Chancellor Mark Mone and Jim Harvey, senior vice president and chief science officer for NorthStar Medical Radioisotopes, check out the beam about to be placed atop UWM's under-construction chemistry building. (UWM Photo/Troye Fox)
Mone, Harvey and Kristen Murphy, professor and chair of chemistry and biochemistry, sign their names to the ceremonial last beam for new chemistry building. (UWM Photo/Troye Fox)
Guests mingle before the start of the ceremony. (UWM Photo/Troye Fox)
More than 5,000 UWM students take chemistry every year, Chancellor Mark Mone told the crowd. “This is truly foundational to so many fields at UWM,” he said. (UWM Photo/Troye Fox)
Kristen Murphy, professor and chair of chemistry and biochemistry, says the modern facilities in the new building will support learning for students. “Teaching is a focus of what we do.” (UWM Photo/Troye Fox)
Jim Harvey of NorthStar Medical Radioisotopes said that the UWM students his company hires are excellent. “What we have found is that we can give these young people that we have hired major projects important to our company and they can hit the ground running.” (UWM Photo/Troye Fox)
Regent Scott Beightol praised UWM, noting that his wife attended the university and his daughter is a current student. “This school is very remarkable,” he said. (UWM Photo/Troye Fox)

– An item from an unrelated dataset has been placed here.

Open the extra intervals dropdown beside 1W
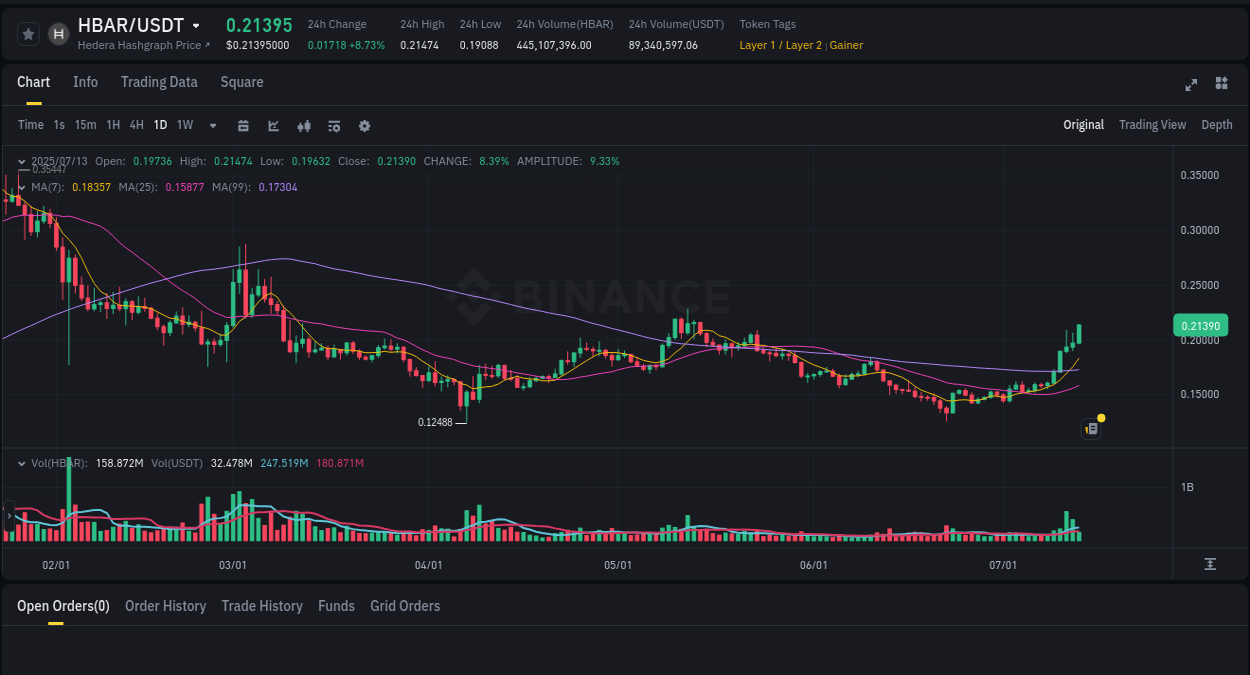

Chancellor Mark Mone hits a gong to start the lifting process of the final beam. (UWM Photo/Troye Fox)
A crane lifts the final beam into place on top of the new chemistry building. (UWM Photo/Marcelo Martinez)
Construction workers install the final beam onto the new chemistry building. Tradition holds that a small fir tree is attached to the final beam. (UWM Photo/Marcelo Martinez)
Dozens of guests gathered Thursday, Jan. 26, for a ceremony to celebrate the topping off of the new chemistry building under construction on UWM’s main campus.
The new four-story, 163,400-square-foot building will serve as a gateway to the STEM buildings and departments that house those subjects – science, technology, engineering and mathematics. It will include modern labs and classrooms for the roughly 5,000 UWM students who take chemistry and biochemistry classes each year from all majors.
The building is expected to be completed by late 2023 or early 2024.